April 12-18 is STD Awareness Week, and a recent writeup made me wonder whether social distancing will have much of an impact on sexually transmitted diseases. I live in one of the US cities with the highest rates of STDs, so a reduction in illness would certainly be welcomed. The article notes that the event used to be the full month of April, but even with the condensed timeframe, the goals are the same — raising awareness, providing education, encouraging testing, and reducing stigma, fear, and discrimination. Stay healthy, folks!


When patients test positive for sexually transmitted diseases, public health agencies have to perform contact tracing. That kind of work has come into the spotlight with COVID-19. I’m hoping some of those technologies can be later adapted for routine use. A group of innovators from MIT and other organizations has created a solution that not only helps with tracking, but also helps maintain privacy for individuals who allow it to use their location tracking data.
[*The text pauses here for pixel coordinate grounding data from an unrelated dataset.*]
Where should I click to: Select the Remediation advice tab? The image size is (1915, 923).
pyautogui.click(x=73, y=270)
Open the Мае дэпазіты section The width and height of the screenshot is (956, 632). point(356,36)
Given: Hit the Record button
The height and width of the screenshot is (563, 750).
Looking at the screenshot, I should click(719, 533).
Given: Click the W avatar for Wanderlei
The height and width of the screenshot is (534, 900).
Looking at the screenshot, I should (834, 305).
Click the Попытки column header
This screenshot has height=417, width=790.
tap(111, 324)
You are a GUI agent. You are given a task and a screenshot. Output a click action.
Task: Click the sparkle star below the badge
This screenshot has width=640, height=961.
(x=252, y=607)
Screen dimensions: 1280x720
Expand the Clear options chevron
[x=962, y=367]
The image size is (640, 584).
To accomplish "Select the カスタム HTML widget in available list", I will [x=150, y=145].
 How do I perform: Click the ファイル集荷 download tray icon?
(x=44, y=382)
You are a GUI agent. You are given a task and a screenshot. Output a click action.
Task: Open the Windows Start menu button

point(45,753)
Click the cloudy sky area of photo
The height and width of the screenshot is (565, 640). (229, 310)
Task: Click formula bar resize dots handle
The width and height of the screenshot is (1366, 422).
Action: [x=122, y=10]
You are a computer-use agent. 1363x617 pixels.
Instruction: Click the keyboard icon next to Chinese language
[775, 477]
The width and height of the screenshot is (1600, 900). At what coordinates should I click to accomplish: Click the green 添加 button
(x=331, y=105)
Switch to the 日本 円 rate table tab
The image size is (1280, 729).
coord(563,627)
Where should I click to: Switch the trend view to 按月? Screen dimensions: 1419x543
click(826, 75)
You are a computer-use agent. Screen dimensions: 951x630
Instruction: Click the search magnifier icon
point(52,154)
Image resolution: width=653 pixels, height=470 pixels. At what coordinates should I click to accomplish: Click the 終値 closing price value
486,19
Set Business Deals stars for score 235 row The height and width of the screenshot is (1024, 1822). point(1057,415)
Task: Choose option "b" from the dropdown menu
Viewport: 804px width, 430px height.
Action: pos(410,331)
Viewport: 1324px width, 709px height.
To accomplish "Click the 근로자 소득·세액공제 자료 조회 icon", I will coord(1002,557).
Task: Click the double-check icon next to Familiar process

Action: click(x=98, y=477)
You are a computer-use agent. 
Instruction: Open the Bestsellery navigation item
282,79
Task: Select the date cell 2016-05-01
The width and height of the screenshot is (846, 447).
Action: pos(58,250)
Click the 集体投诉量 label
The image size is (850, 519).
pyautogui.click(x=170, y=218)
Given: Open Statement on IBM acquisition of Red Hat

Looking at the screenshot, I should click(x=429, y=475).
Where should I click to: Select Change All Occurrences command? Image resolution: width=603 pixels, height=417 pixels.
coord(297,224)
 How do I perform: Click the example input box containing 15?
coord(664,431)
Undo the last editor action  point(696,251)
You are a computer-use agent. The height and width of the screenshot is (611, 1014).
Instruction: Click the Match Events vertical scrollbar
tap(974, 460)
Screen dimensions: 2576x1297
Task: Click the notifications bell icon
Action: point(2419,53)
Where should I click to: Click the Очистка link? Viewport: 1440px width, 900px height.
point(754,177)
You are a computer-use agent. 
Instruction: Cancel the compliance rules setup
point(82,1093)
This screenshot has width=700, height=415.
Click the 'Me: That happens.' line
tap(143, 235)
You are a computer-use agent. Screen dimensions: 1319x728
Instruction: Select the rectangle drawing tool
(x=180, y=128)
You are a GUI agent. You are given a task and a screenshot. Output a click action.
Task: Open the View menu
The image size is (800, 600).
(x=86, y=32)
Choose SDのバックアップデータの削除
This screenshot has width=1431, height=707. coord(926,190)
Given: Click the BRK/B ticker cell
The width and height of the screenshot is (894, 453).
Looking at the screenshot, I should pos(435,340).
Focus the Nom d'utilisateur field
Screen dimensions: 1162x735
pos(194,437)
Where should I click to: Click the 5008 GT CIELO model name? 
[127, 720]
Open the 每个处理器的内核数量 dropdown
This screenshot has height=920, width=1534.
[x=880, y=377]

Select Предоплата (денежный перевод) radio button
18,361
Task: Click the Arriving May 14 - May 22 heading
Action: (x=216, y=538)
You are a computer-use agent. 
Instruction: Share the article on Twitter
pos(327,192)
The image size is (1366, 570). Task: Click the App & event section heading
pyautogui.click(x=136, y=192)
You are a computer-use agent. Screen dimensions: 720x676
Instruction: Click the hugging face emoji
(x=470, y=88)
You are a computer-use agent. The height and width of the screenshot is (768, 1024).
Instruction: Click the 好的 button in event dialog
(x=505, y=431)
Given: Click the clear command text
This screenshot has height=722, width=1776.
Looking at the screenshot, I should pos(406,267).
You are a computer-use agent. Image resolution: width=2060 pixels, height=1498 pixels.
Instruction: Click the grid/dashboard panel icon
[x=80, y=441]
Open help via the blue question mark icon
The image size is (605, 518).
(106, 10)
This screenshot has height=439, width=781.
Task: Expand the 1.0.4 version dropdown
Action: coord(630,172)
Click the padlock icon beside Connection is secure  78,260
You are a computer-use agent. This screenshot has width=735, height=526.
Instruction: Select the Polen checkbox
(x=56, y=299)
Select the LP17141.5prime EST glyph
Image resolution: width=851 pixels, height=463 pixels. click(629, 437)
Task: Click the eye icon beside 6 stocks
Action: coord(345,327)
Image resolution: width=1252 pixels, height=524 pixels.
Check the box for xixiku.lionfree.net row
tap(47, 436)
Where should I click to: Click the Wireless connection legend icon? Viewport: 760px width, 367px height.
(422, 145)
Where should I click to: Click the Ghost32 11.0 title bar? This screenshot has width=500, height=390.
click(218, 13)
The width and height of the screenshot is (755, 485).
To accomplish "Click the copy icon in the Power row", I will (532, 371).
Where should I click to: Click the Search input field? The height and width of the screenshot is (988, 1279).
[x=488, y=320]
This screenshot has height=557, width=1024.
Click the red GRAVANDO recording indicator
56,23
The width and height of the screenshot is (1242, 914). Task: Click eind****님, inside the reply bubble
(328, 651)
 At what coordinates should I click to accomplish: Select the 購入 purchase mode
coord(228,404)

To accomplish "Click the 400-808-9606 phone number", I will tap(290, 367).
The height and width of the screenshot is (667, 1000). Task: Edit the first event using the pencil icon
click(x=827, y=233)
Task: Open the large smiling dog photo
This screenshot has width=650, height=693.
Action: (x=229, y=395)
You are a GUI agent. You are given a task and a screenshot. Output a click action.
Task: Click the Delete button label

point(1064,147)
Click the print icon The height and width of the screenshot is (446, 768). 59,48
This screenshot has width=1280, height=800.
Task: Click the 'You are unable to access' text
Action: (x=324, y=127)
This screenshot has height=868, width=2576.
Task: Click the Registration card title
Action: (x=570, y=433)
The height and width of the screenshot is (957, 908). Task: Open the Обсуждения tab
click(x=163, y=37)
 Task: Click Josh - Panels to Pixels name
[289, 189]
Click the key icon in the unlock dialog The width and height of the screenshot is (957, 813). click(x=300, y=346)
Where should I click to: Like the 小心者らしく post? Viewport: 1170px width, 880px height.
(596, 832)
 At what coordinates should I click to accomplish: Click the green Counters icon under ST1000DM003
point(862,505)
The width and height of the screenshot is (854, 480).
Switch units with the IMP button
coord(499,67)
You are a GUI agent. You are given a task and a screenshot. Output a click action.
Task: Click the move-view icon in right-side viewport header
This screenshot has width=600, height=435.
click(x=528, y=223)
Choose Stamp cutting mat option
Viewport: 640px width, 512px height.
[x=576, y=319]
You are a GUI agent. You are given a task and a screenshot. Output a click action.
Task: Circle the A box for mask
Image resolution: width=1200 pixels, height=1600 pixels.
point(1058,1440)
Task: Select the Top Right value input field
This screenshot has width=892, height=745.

Patients’ memories aren’t always reliable over time and other countries have made great use of location data, not only for contact tracing, but to enable a return to a more normal level of human interactions.

I was glad to see CMS applying its Extreme and Uncontrollable Circumstances policy for clinicians who aren’t able to submit their Merit-based Incentive Payment System (MIPS) data by the recently extended April 30 deadline. The policy will be automatically applied to those who don’t submit – clinicians will be flagged and receive a neutral payment adjustment for the 2021 MIPS payment year. For those organizations who started data submission but aren’t able to complete it, a separate non-automatic application can also be completed.


For those of you who spend most of the winter checking this graphic from week to week, I think we can safely say goodbye to flu season. Many of my coworkers would give anything to go back to even a bad flu season rather than what we’re dealing with now.


It’s a safe bet that most medical school graduates from the Class of 2020 will receive their diplomas in the mail. My alma mater canceled its commencement exercises weeks ago, even before the first states started going on lockdown. They realized that people were already making travel arrangements and wanted to send a message for folks to stay home. It’s the first time the university has ever cancelled commencement, even with world wars and other conflicts.

They sent out an alumni blast today asking us to send messages to the newest graduates as they carry their brand new MDs into a world that none of us envisioned. Here’s to all the new physicians, nurses, therapists, and other healthcare providers heading into this brave new world. My virtual hat is off to you.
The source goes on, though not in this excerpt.